** STUDY MATERIAL follows **

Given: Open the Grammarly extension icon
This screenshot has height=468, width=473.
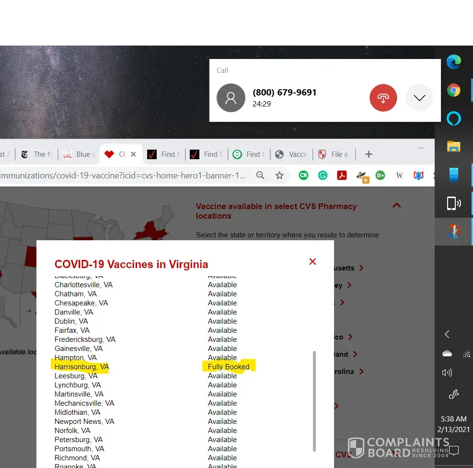Looking at the screenshot, I should 323,176.
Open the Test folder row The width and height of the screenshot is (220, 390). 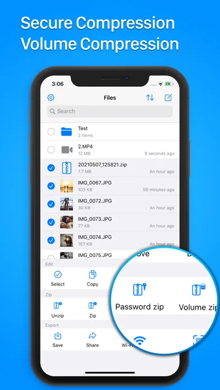coord(110,132)
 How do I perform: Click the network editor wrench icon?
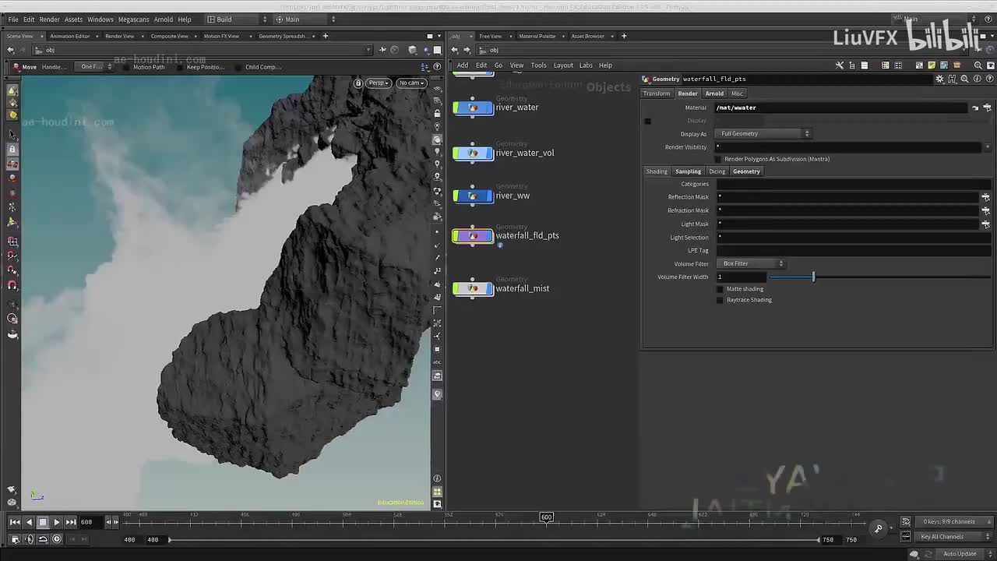click(840, 65)
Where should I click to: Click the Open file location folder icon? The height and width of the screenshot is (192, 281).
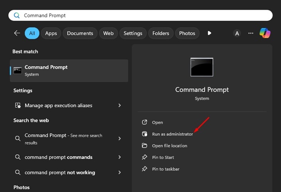[x=144, y=146]
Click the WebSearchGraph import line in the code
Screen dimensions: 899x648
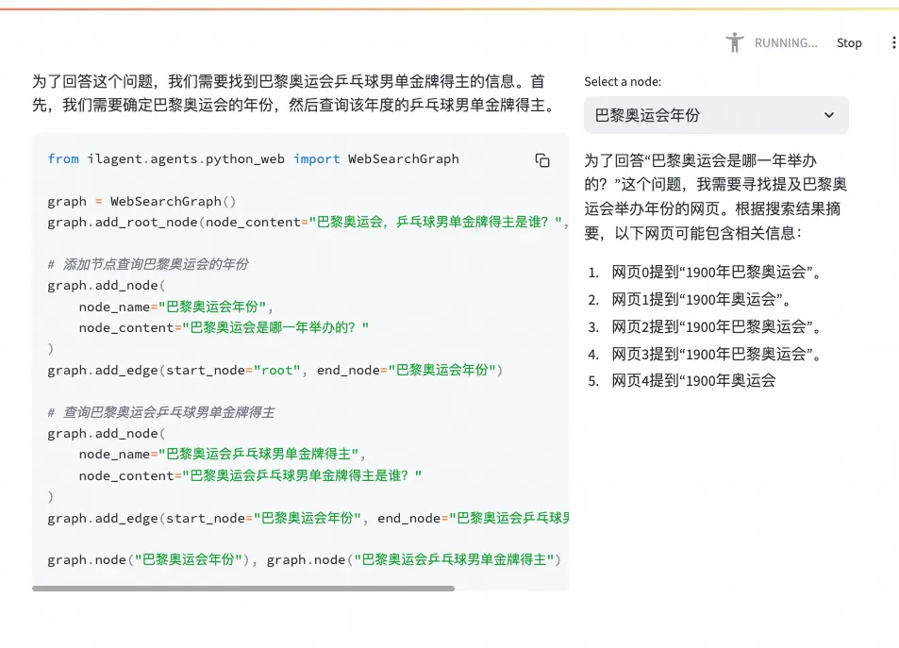pos(253,158)
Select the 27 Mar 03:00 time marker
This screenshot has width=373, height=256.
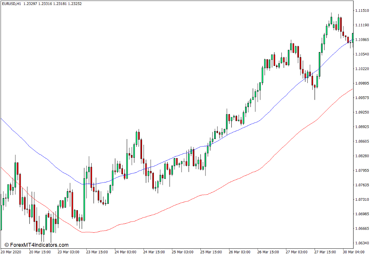pos(297,252)
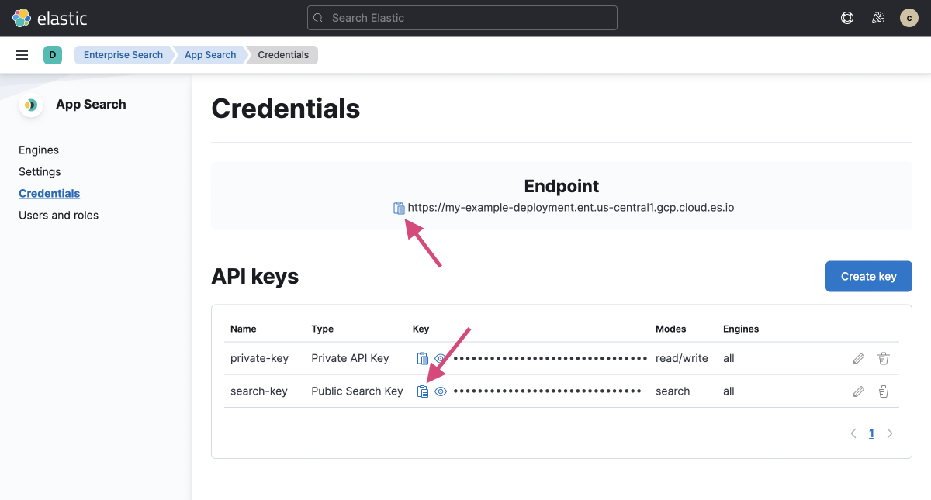Go to next page of API keys
This screenshot has width=931, height=500.
[890, 433]
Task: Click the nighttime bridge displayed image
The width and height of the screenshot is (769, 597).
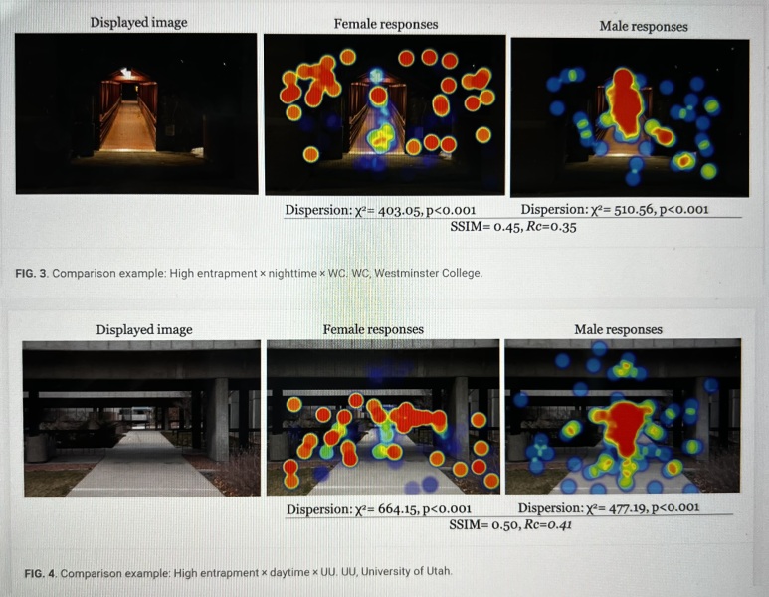Action: point(135,113)
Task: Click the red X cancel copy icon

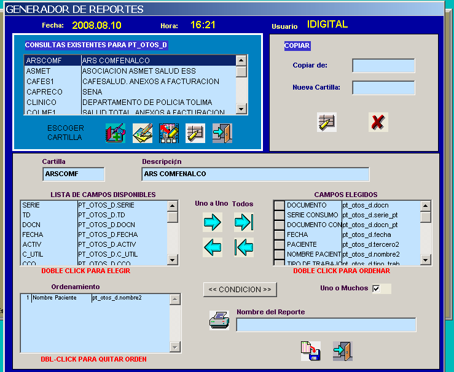Action: pyautogui.click(x=378, y=122)

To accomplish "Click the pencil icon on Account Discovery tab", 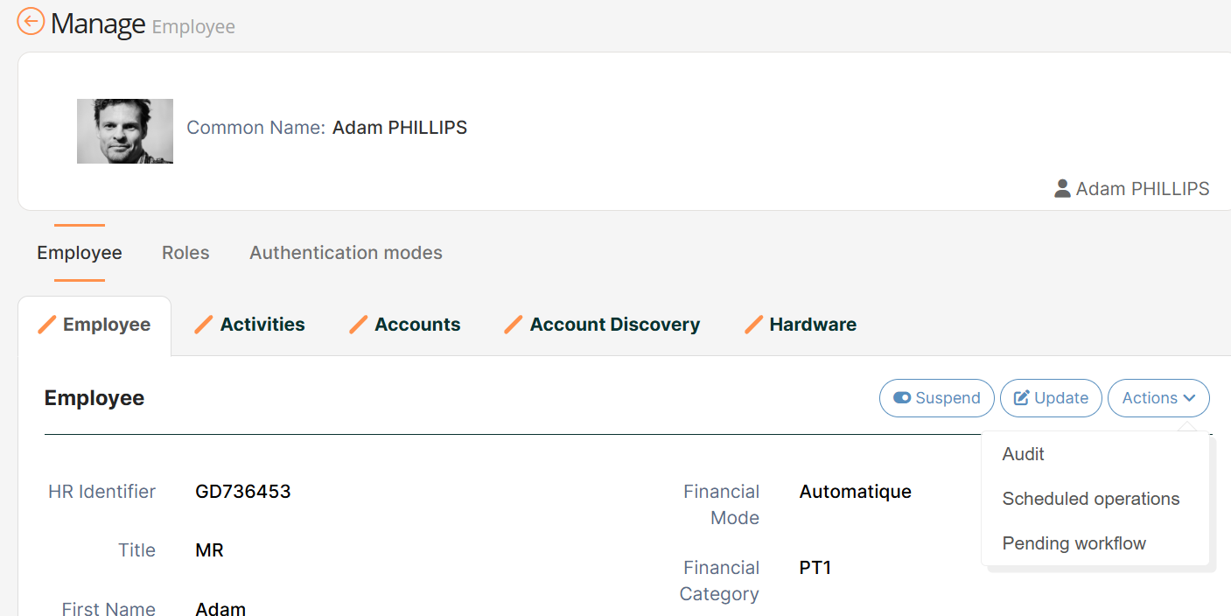I will (514, 325).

** End of STUDY MATERIAL **

Repeat, without pictures, exactly the lines of the data above from the one containing "How do I perform: Click" through the one containing "Select the 27 Mar 03:00 time marker", including both and adding nothing.

 How do I perform: Click the network editor wrench icon?
click(840, 65)
Where should I click to: Click the Open file location folder icon? The height and width of the screenshot is (192, 281).
[x=144, y=146]
Click the WebSearchGraph import line in the code
Screen dimensions: 899x648
pos(253,158)
Select the 27 Mar 03:00 time marker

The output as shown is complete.